For continuous outcomes (health‐related quality of life), we will present mean differences (MDs) of measures using the same scale, and standardised mean differences (SMDs) for measures using different scales.

For time‐to‐event endpoints (OS, PFS), we will report hazard ratios (HRs). Whenever possible, we will extract the HRs and associated variances directly from the publications. In case these data are unavailable, we will extract data according to the method described by Tierney 2007.

Unit of analysis issues

The primary unit of analysis will be the participant. We do not anticipate including trials with non‐standard designs, such as cross‐over trials and cluster‐randomised trials.

Dealing with missing data

In case the published data are incomplete or are provided in a format that is not useful for the meta‐analysis, we will contact the study authors in order to collect this information. If despite several attempts we cannot obtain the required data (e.g. standard deviations or correlation coefficients), we will attempt to estimate these from other available statistics such as P values according to the methods described in theCochrane Handbook for Systematic Reviews of Interventions (Higgins 2011b). We will extract data presented only in graphs (Kaplan‐Meier curves) using the GetData Graph Digitizer or similar software. Otherwise, when data are not amenable to meta‐analysis, we will present the results of these studies in a descriptive manner, discussing them in the context of the full set of results that are available.

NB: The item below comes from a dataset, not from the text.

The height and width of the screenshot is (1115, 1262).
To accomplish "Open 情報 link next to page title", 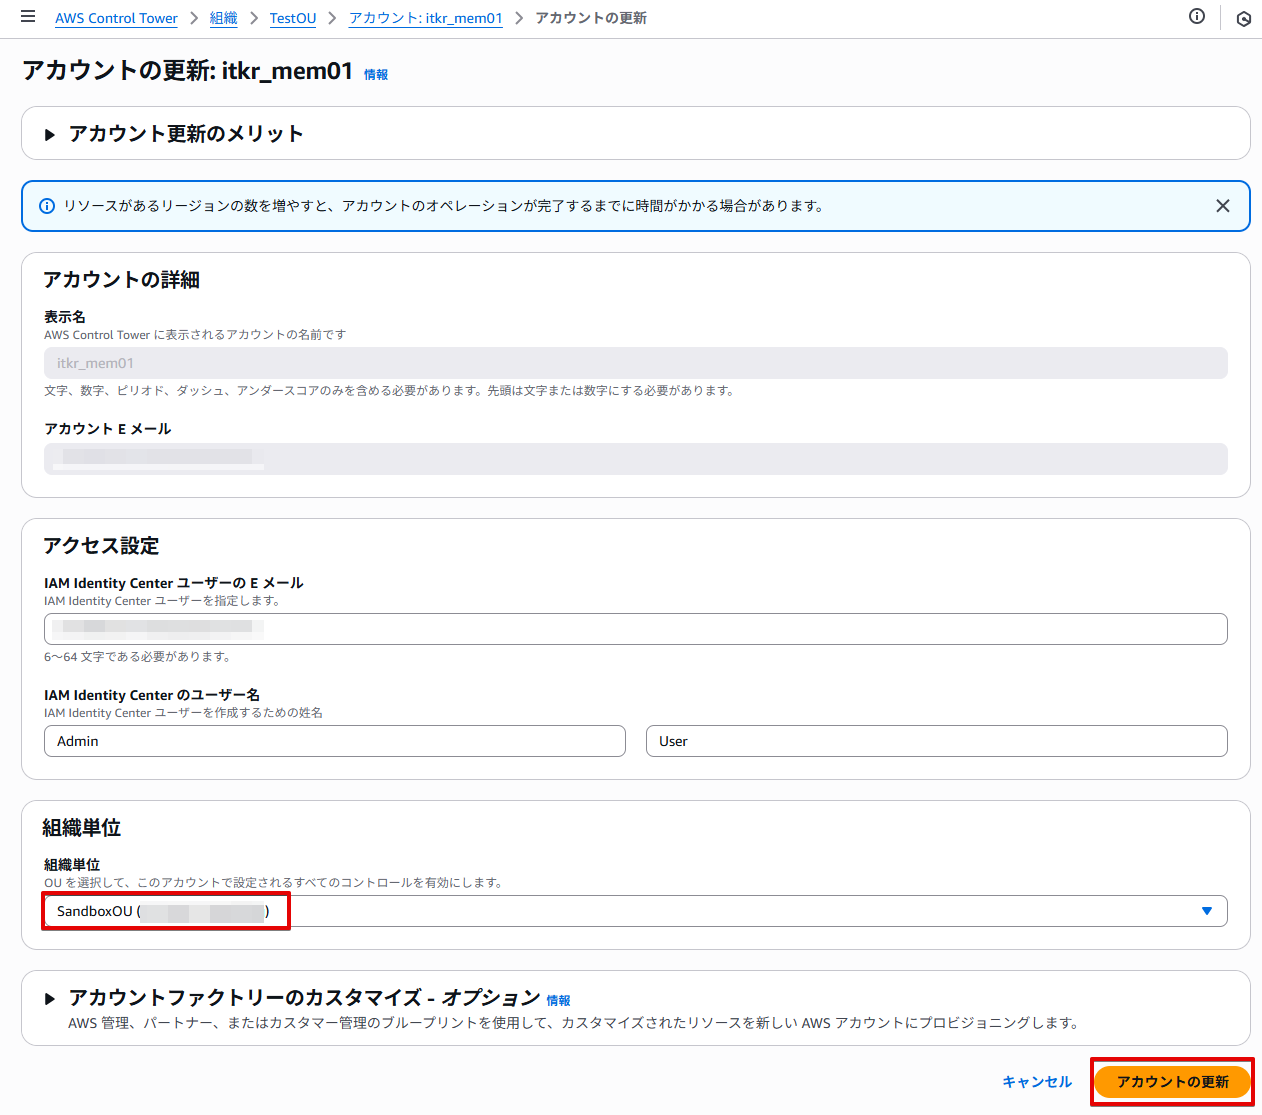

We will carefully review the population of analysis of each primary study and use the intention‐to‐treat population in our analysis.

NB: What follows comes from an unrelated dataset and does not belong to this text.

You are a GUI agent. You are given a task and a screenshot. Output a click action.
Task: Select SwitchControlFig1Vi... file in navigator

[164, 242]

Assessment of heterogeneity

We will explore statistical heterogeneity with the I² statistic, considering 50% the threshold to define substantial heterogeneity and 80% the threshold to define extreme heterogeneity. In the latter case, we will not pool data in meta‐analysis.

If we identify sufficient trials, we will examine possible sources of heterogeneity by performing subgroup analyses.

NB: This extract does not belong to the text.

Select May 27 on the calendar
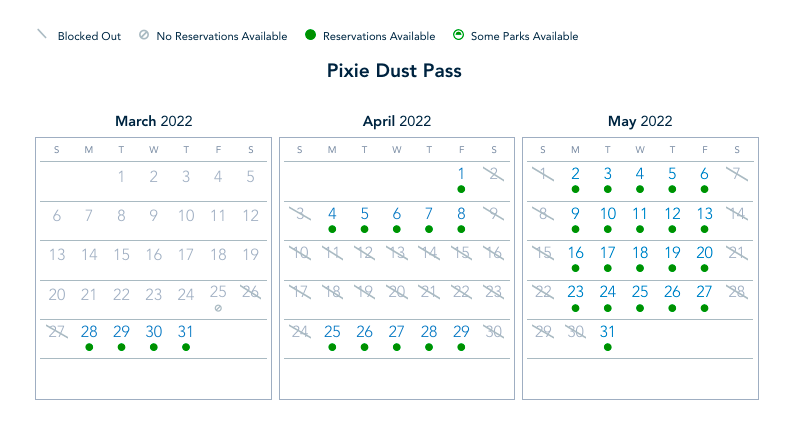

Assessment of reporting biases

Where possible, we plan to explore selective reporting bias by checking consistency between the trial protocol (or the information provided in the trial registry) and the published article.

We will use funnel plots for testing publication bias, whenever the number of studies for the outcome and comparison is large enough (Egger 1997; Macaskill 2001). We will not conduct a funnel plot test for asymmetry when the number of studies in a meta‐analysis is less than 10.

Data synthesis

We will use Review Manager 5 (RevMan 5) software for data synthesis (RevMan 2014). We will combine treatment effect estimates of individual trials using fixed‐effect and random‐effects models. We will base the choice of the model on clinical and methodological diversity across trials, distribution of effect sizes and number and size of trials. We will estimate absolute differences in median OS and PFS by using the HR and the average control group median OS and PFS ((median/HR) − median), providing 95% confidence intervals.

Subgroup analysis and investigation of heterogeneity

Whenever possible, we will investigate the influence of the following variables on the results.

  • Sex.

  • Age (elderly versus non‐elderly patients).

  • Histologic type (squamous vs non‐squamous).

  • Performance status (0 to 1 versus 2 for stages IIIB and IV, and 0 to 2 versus 3 to 4 for stage IIIB).

Sensitivity analysis

If we identify sufficient trials, we will restrict the analysis to trials at low risk of bias. We will also perform a sensitivity analysis comparing academic and commercial trials.

Summary of findings table

We will generate 'Summary of findings' tables using the following outcomes: overall survival (OS), one‐year survival rate (1ySR), health‐related quality of life (HRQoL), drug toxicities (according to National Cancer Institute Common Toxicity Criteria) (NCI Common Toxicity Criteria), progression‐free survival (PFS) and objective response rate (ORR). We will use the five GRADE criteria for appraising the quality of the body of evidence (study limitations, consistency of effect, imprecision, indirectness and publication bias).

When data aggregation is not possible, we will present the results of individual studies in tables or graphics in a narrative manner and will discuss them.